Исходный текст
06 января 2012 года в06.01.2012 12:53 2 0 10 1

Посвящается лучшему в мире человеку – русскому Пьеру Решару и Роберто Бернини, доброму и смешному, чудаку и весельчаку, грустному клоуну, самому любимому папе от неидеальной дочери, влюблённой в Россию и поезда.

Когда едешь по России в Россию, то чувствуешь, что едешь навстречу. Мимо окна в поезде проносятся деревья, деревья, деревья…, а ты чувствуешь, что они идут навстречу. Точнее скорее это ты едешь навстречу деревьям, а они-то стоят. Но даже если вспомнить, что они стоят, то стоят они именно навстречу. А когда уезжаешь, то чувствуешь, что они уходят назад. Точнее ты уходишь, а они остаются позади. Хотя ты совсем не представляешь, в какую сторону света едет ваш железнодорожный состав, и где зад и где перед. А тем более, куда нужно двигаться, чтобы идти всегда вперёд, влево или вправо. Потому что все эти координаты существуют лишь относительно тебя, относительно того, куда ты смотришь. На самом деле есть только север, юг, восток и запад. Но сейчас я точно чувствую, что уезжаю. А деревья всё те же и всё там же. Только теперь они остаются позади. Это как протирать запотевшее окно. Ведёшь по нему рукой, а мир за окном становится больше. А теперь, когда я уезжаю, я будто бы опять запотеваю это окно. Дышу на него, а мира всё меньше и меньше. А к концу дороги совсем его задышу. И ничего не останется. Сиди и смотри на это окно. Рисуй на нём сердечки или пиши своё имя.

«Уважаемые пассажиры, вы покидаете Москву, столицу России. Здесь пять тысяч человек в день заходят в метро. Две тысячи человек в неделю садятся за компьютер, тысяча человек выходит в интернет. Москвич в среднем зарабатывает за минуту два рубля. Причём работники экономических компаний – четыре рубля, а учитель – меньше одного рубля». А потом то же самое на английском.

Вот что говорят пассажирам поезда Москва-Ницца, когда он отправляется с Белорусского вокзала. Разве такие слова нужно говорить на прощание? А где таинственная русская душа? Где уютные старые улочки, величественные храмы, дороги, выложенные камнем? Где огромные пожелтевшие поля, худощавые берёзы, деревянные перекошенные домики, будто выросшие из снега как ландыши? Когда прослушаешь эту речь, лишь учителей становится жаль. Меньше одного рубля в минуту. Вот сколько сейчас платят тем, кто рассказывает нам об искусстве и о войне, кто учит любить свою Родину и язык, кто рассказывает нам о Толстом и Достоевском, которые писали о чём-то более вечном, незыблемом, более важном, чем метро и интернет, кто видит поэтичность в этих огромных поржавевших полях, о которых не говорят, хотя их больше, чем линий метро в Москве.

Список заданий
- a) Ответьте на вопросы по тексту о поезде Москва–Ницца:
(i) С какого вокзала отправляется поезд Москва–Ницца?
(ii) Сколько в минуту зарабатывает учитель, если верить объявлению для пассажиров?
(iii) С каким действием в начале текста сравнивается то, что мир за окном становится больше?
- b) Подхватите текст об отправлении поезда Москва–Ницца и продолжите его после последнего предложения.

Предоставленные материалы
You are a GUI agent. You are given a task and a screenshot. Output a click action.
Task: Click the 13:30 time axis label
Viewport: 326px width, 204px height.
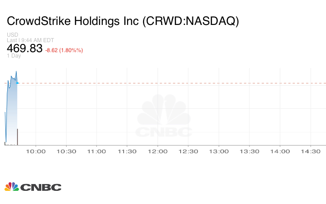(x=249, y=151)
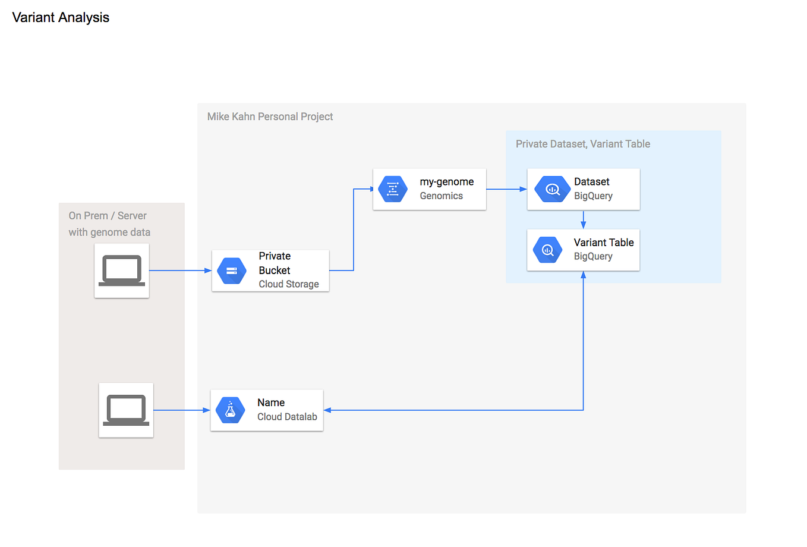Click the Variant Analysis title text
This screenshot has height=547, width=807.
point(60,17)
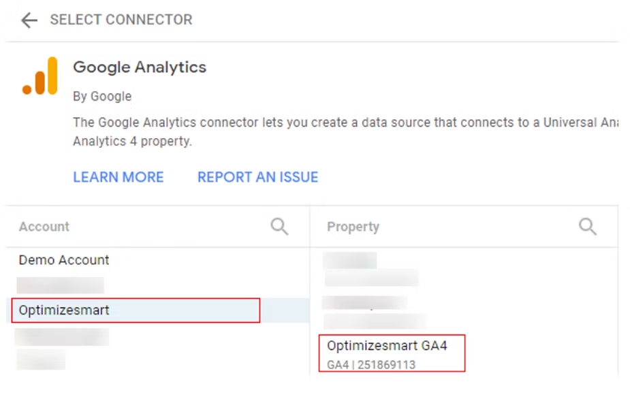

==

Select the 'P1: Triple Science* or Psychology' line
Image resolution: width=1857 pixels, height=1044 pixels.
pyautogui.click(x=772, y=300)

Итоговые ответы
- a)
(i) С Белорусского вокзала.
(ii) Меньше одного рубля.
(iii) С протиранием запотевшего окна рукой.

- b)
А какая она, МОЯ Москва? Подчёркиваю, именно моя, потому что моё мнение не претендует на объективность. Потому что моя москва – это как и моя россия. Моя россия видна мне из вагонного окна как из прожектора. А моя москва – это логотип макдональдса на здании 19 века, это огромные очереди в музеи и человек, играющий на скрипке в метро, мимо которого, как эскалатор мимо рекламных вывесок, проходят потоки людей. Это рестораны, обед в которых стоит столько же, сколько мои родители зарабатывают за месяц, и старушка, собирающая в метро деньги на хлеб. Это гостиницы, похожие на замки и бомж, спящий в метро в обнимку с собакой. Это двенадцать миллионов абсолютно незнакомых толкающихся локтями и наступающих на ноги чужих людей и один самый родной человек. А где-то между всем этим я. Здесь позволю себе процитировать господина Гришковца: «Я всегда плюс один к человечеству».

Между Россией и Беларусью нет формальных границ, есть лишь на политической карте мира. Может быть ещё чувствуется пересечение границы, когда российская симка начинает показывать «Not service». И вроде бы нет границы где бы было написано «россия» и перечёркнуто, и нет таблички с надписью «добро пожаловать в беларусь». Но у меня такой границей становится смоленск. Как когда я въезжала в россию и, проснувшись от того, что кто-то сказал «смоленск», я почувствовала, что я уже здесь. Так и теперь, когда мы тронулись с перрона в смоленске, я почувствовала себя уже не здесь, а там. Или наоборот, не там, а здесь. В общем, я почувствовала границу. И даже кажется, что лес уже понемногу становится белорусским. И деревья теперь только некоторые проважают, уходят, остаются. А болшьшинство деревьев уже начинает встречать.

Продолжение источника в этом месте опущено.